Top three stories this week
P&G ventures into risky and uncharted territory with acquisitions, says analyst
Last week P&G acquired the luxury shaving brand Zihr, only a month after buying up its rival Art of Shaving.
Clear focus for P&G
Mintel beauty analyst Krista Faron told Cosmetics Design: “It is clear that P&G is making upscale men’s grooming a focus strategy.”
Furthermore, Faron said the move takes P&G out of the mass market and into the “uncharted territory” of luxury male grooming.
So what is the potential of the market? The answer to this question will determine whether P&G’s latest acquisitions turn out to be a success or a failure.
Faron said Mintel’s research suggests that luxury male grooming is still very much a niche market. It continues to be out of the ordinary for the average male to spend a lot on his shaving routine.
Build, not capture
The analyst therefore said that P&G is not capturing a market that is set on a pre-determined path to high growth. The consumer goods giant must invest in order to build the market itself.

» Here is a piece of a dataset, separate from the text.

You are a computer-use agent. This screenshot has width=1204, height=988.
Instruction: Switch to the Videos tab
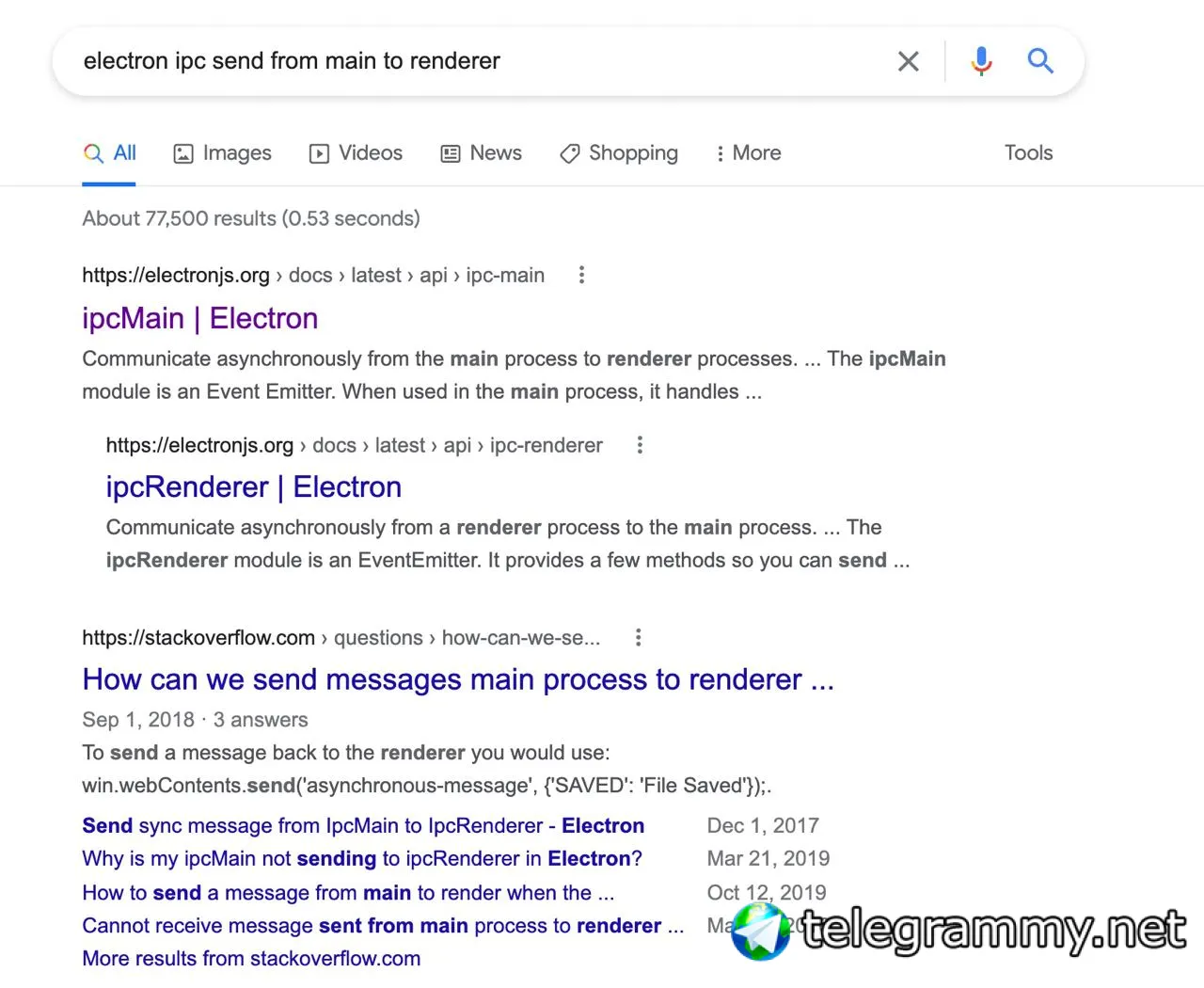tap(356, 153)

Faron said P&G, having taken a lion’s share of the market, is certainly not dabbling and appears to be prepared to build and develop luxury male grooming. She said the strategy is risky but“if anyone can pull it off, P&G can.”
P&G’s purchase of Art of Shaving and Zihr also fits into a broader strategy. The company is clearly committed to male grooming following the acquisition of Gillette in 2005 and the subsequent investment made into the brand.
More broadly, P&G is also dedicated to the idea of gender specific cosmetics and personal care products, and in accordance with this Faron said the company had recently reorganized its beauty division along gender lines.